Step 7: Enhance the Work Life of Caregivers
EI provides value to your providers, including the ability to access multidisciplinary imaging in a single “click” and workflow enhancements such as supporting encounter-based imaging without requiring orders [5].
Imaging acquired outside radiology and cardiology departments is often performed by clinical care providers whose primary role is not imaging, such as medical assistants, nurses, and even the physician. Greater emphasis on intuitive workflows is ultimately important within these specialties [6]. Attempting to implement traditional order-based imaging workflows or tying imaging modalities used in these areas to desktop dependence, frequently, results in provider frustration and non-compliance.

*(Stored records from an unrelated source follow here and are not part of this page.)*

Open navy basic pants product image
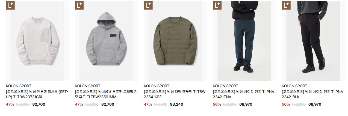 (244, 41)
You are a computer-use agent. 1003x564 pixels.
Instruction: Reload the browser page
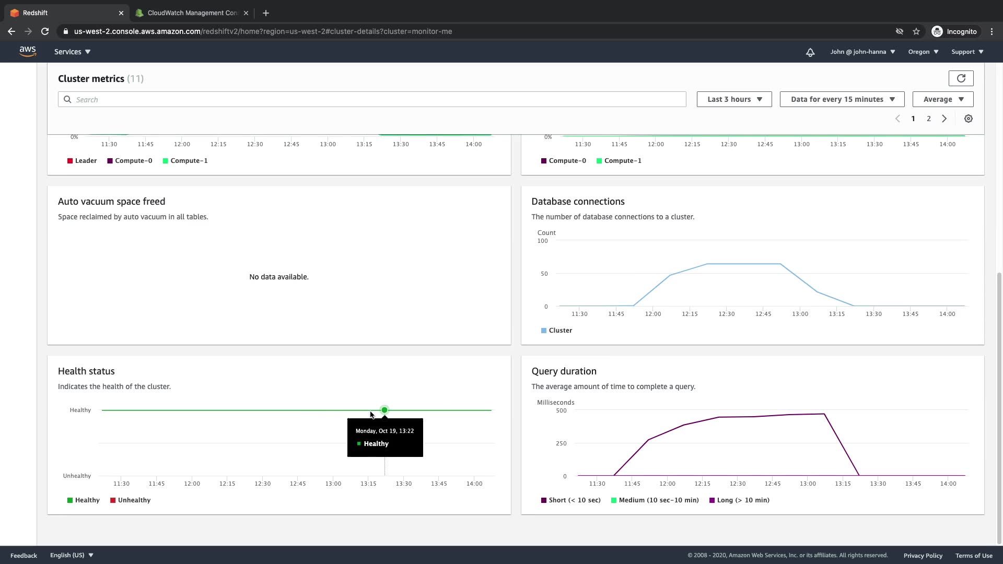click(x=45, y=31)
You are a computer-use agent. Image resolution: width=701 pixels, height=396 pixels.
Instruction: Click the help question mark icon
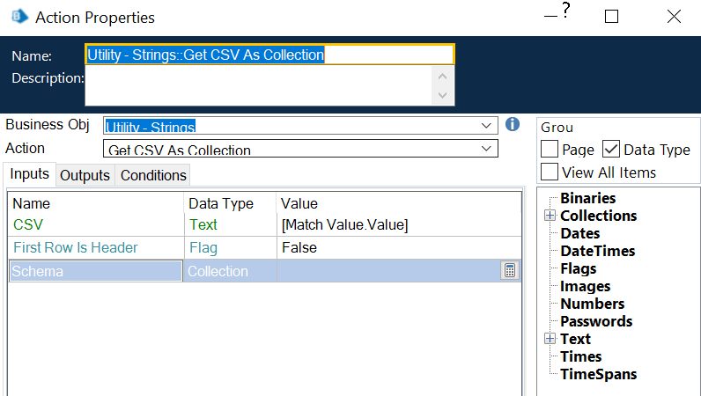click(566, 11)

When capturing photos, scope video waveforms and other clinical multimedia within visit or procedure-based specialties such as dermatology, otolaryngology, or surgery, it is not intuitive for providers to pause patient assessment and care to place an order solely for proper compliance with a workflow.
Manual workflow steps resulting from poor interoperability, such as connecting a camera to PC to download images, introduce workflow gaps usually addressed once the provider has time to complete. This workflow can be wrought with errors and non-compliance, only sporadically completed.
Accessing images, previously acquired using non-intuitive and gap prone workflows, can further increase provider frustration and reduce efficiencies. Searching through a network directory of stored photos for a photo taken on a patient 6 months ago, to determine if a skin lesion has grown, requires time and additionally creates data security concerns. Equally inefficient and frustrating is searching through an image, or external media, archive with limited or no information labels to indicate what the clinical media is, or when it was performed.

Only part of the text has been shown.